We obtained Ca, Al, Cr, and Ti zonings of large clinopyroxene and orthopyroxene using EPMA at the University of Tokyo and analyzed them with a diffusion model. The zoning patterns of Ca, Al, and Cr of pyroxenes allow us to identify 4 different thermal histories from 4 types of chemical zonings for orthopyroxene (O1-O4) and 3 types for clinopyroxene (C1-C3) as summarized in Table 1. They are (1) continuous cooling at a cooling rate of ~1x10-4 °C/y over the time scale of ~1-10 million years from ~1000 to ~830 °C (constrained from O1 and C1), (2) cooling followed by weak heating at ~900 °C over the time scale of ~10-100 thousand years (from O2 and C1), (3) cooling followed by strong heating at ~1050 °C over the time scale of ~1-100 thousand years (from O3 and C2), and (4) prolonged cooling and heating at ~1000 °C (from O4 and C3). There is a systematic depth variation of thermal histories as summarized in Table 2. It is notable that the shallow lithospheric mantle is characterized by simple cooling or cooling followed by weak heating and the deep LAB zone by cooling followed by strong heating. This systematic depth variation requires a thermal perturbation of asthenospheric mantle beneath the deeper LAB zone, most plausibly asthenospheric upwelling.

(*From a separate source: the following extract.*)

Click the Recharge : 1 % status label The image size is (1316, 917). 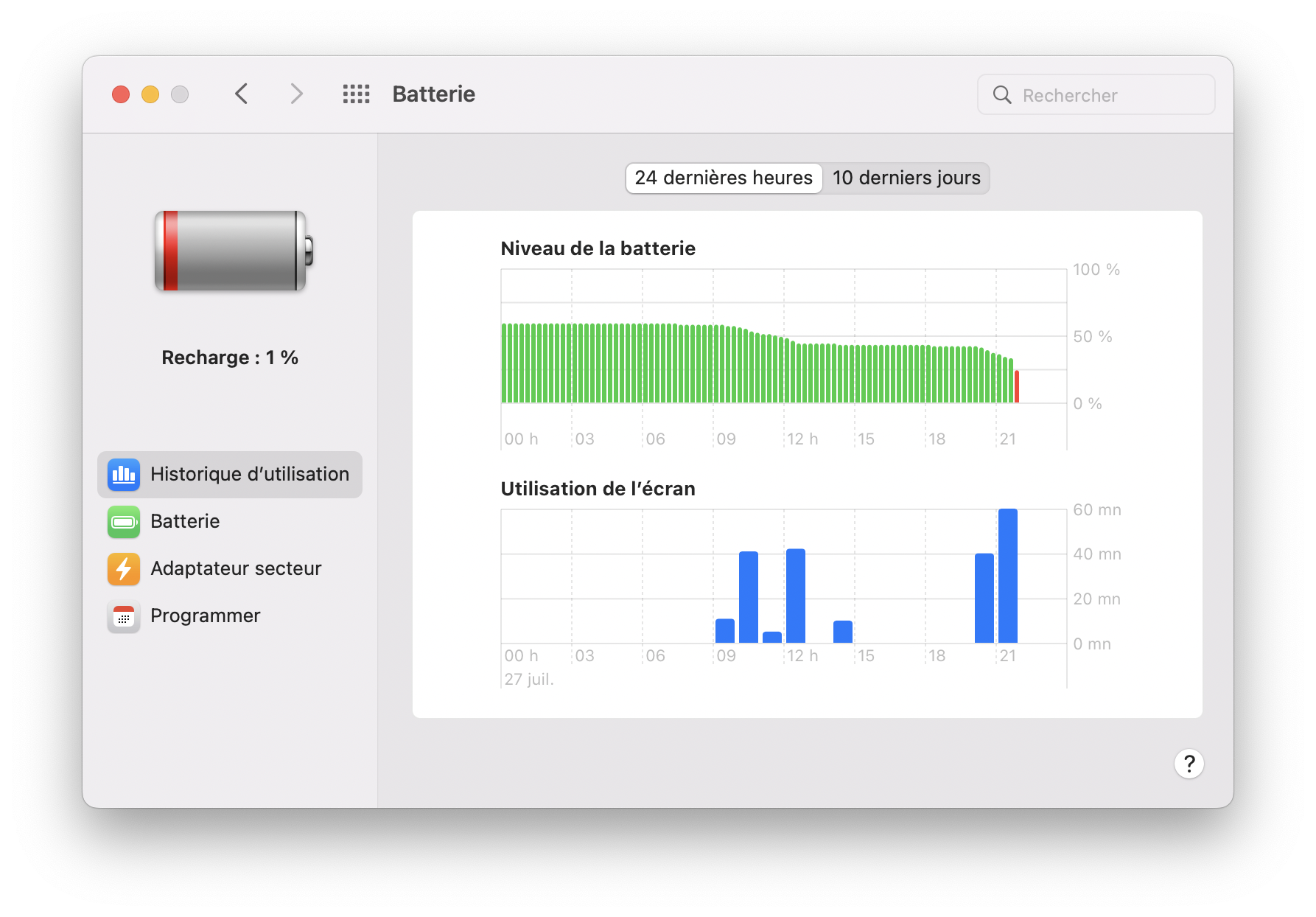[230, 358]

The age of the Japan Sea opening is comparable to the time scale of cooling estimated from O1 and C1, and the continuous cooling at the shallow lithospheric mantle is attributable to the cooling of the back-arc basin lithosphere, The timescale of the heating event in the deep LAB zone is too short to be explained by LAB-fixed heat conduction model. Effective heat transportation mechanisms are necessary, either partial crystallization of melt generated in the asthenosphere that passed through the LAB zone as advocated by Takahashi (1980) or extensive lithosphere thinning.